Alejandro Jodorowsky And The Art Of Transformation
Born on this day in 1929 in Tocopilla, Chile, Alejandro Jodorowsky has left his mark on this world as a filmmaker, mime, poet, writer, artist, and mystic. Best known in the comics world as the writer of the "Jodoverse," which includes The Metabarons, The Incal, and The Technopriests, Jodorowsky has dedicated his life to artistic expression in a variety of media. But no matter what form his ideas appear in, you can usually tell that they come from Jodorowsky.
When you discuss the comics of Alejandro Jodorowsky, you're really only looking at one relatively small part of his output. He's much more widely known as a filmmaker, having made some of the most bizarre, surreal, and controversial films of all time. His first feature-length film, Fando y Lis, caused a riot at its premiere in Mexico, and was subsequently banned from the country. The Western alchemical masterpiece El Topo earned him the title of "father of the Midnight Movie," and that movie and his follow-up, The Holy Mountain, achieved more than a cult status. Their unavailability for thirty years allowed the strange and confrontational films to transcend into legend.
But we're here to talk about comics, and "Jodo" made his first foray into the art form in Mexico, with his output designed to espouse the ethos of the "Panic Movement" he helped found. He wrote the subversive Anibal 5 for artist Manuel Moro, and illustrated a surrealistic weekly newspaper strip called Fabulas Panics ("Panic Fables") that could genuinely be described as decades ahead of its time. With simple figures, looping narratives, and psychedelic designs, it seems more like a strip that would come out of the 1980s art comic boom than 1960s Mexico. (A large collection of strips is available at fabulaspanicas.blogspot, and they're miraculous.)
In the late '70s, he entered the French comics marketplace on his first collaboration with Jean Giraud, Les Yeux du Chat ("The Eyes of the Cat"). His next project with Giraud, aka Moebius, was in Metal Hurlant; "John Difool" laid the foundation for the shared universe in which most of Jodorowsky's stories take place and acted as a sort of blueprint for the types of comics he would become known for.

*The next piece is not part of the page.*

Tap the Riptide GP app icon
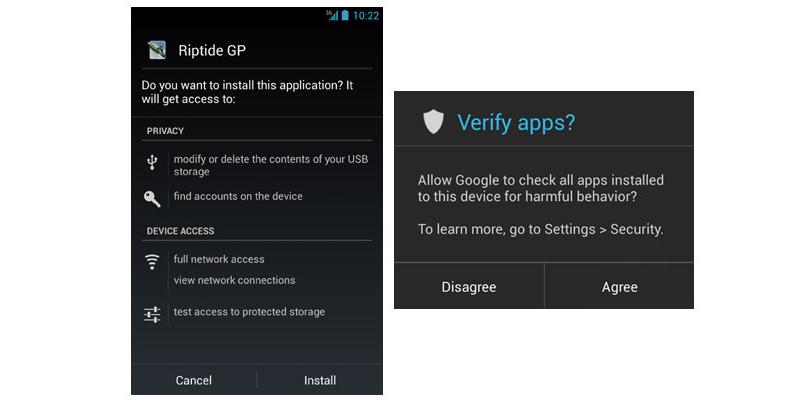Viewport: 800px width, 400px height. 157,50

Published in America as The Incal, the book mixes action, satire, and metaphysics in an exquisite sci-fi package that introduces the themes Jodorowsky would return to throughout his career. With characters based on the major arcana of the Tarot, The Incal explores revolt against religious oppression, the power of the individual and the ethereal in a technocratic society, and the attainment of the essential self.
He returned to The Incal on the prequel Before the Incal with artist Zoran Janjetov, and what was intended to be the conclusion of the series, After the Incal with Moebius. When Moebius was unable/unwilling to complete that story --- and passed away not long thereafter --- Jodrowsky rewrote it as Final Incal for the artist Jose Ladronn. Taken altogether, The Incal cycle is like a recursive loop that repeats, refutes, and repeats again John Difool's unlikely and unwanted journey toward an enlightenment that is at once spiritual, practical, sexual, and comical.
In The Metabarons, Jodorowsky views some of the same themes in The Incal through a dark mirror. Illustrated by Juan Gimenez, The Metabarons is a monumental science fiction fable that details the family dynasty of The Metabaron, the bounty hunter introduced in The Incal. Utilizing many ideas from an aborted Dune film adaptation (documented in the excellent documentary Jodorowsky's Dune), the space opera/epic generational drama explores a line of warriors chasing individualism and self-perfection through savagery and tribalism.
In the tradition of the Castakas, each father initiates his son into the warrior caste with an act of ritual mutilation. In order for each son to assume his rightful role as leader of the tribe, he must kill his own father in single combat. Like a dark fairy tale, The Metabarons is a brutally violent and bizarre saga about healing, men's acceptance of their female side (articulated through androgynous themes that increase throughout the story), and yes, even love.
In many of his stories, including The Technopriests with Zoran Janetov (also set in the "Jodoverse") and The White Llama with Georges Bess, Jodorowsky's characters undergo transformations, sometimes physical, sometimes spiritual, often both. They transcend forms, mentalities, and dogmas; they grow.
Through most of Jodorowsky's stories one can find echoes of his philosophy of "Psychomagic" --- a shamanic approach to therapy that attempts to heal psychological torment through the ritual of art --- even in sci-fi westerns and sex comedies. And somehow, he does this with stories that are satisfying as artifacts of pop weirdness that defy and confront, shock and entertain.
His mix of humor, action, parody, mysticism, science fiction, fable, male/female relationships, self/other relationships, and even a mocking self-awareness make for some of the most fascinating stories completely outside the typical American comics paradigm.
For the uninitiated, Jodorowsky's books at first seem like strange transmissions from another world, with completely different values than our own. After being immersed in that world, one might begin to think that Jodo's values are the only ones that truly matter. And that might be the act of transformation he intended all along.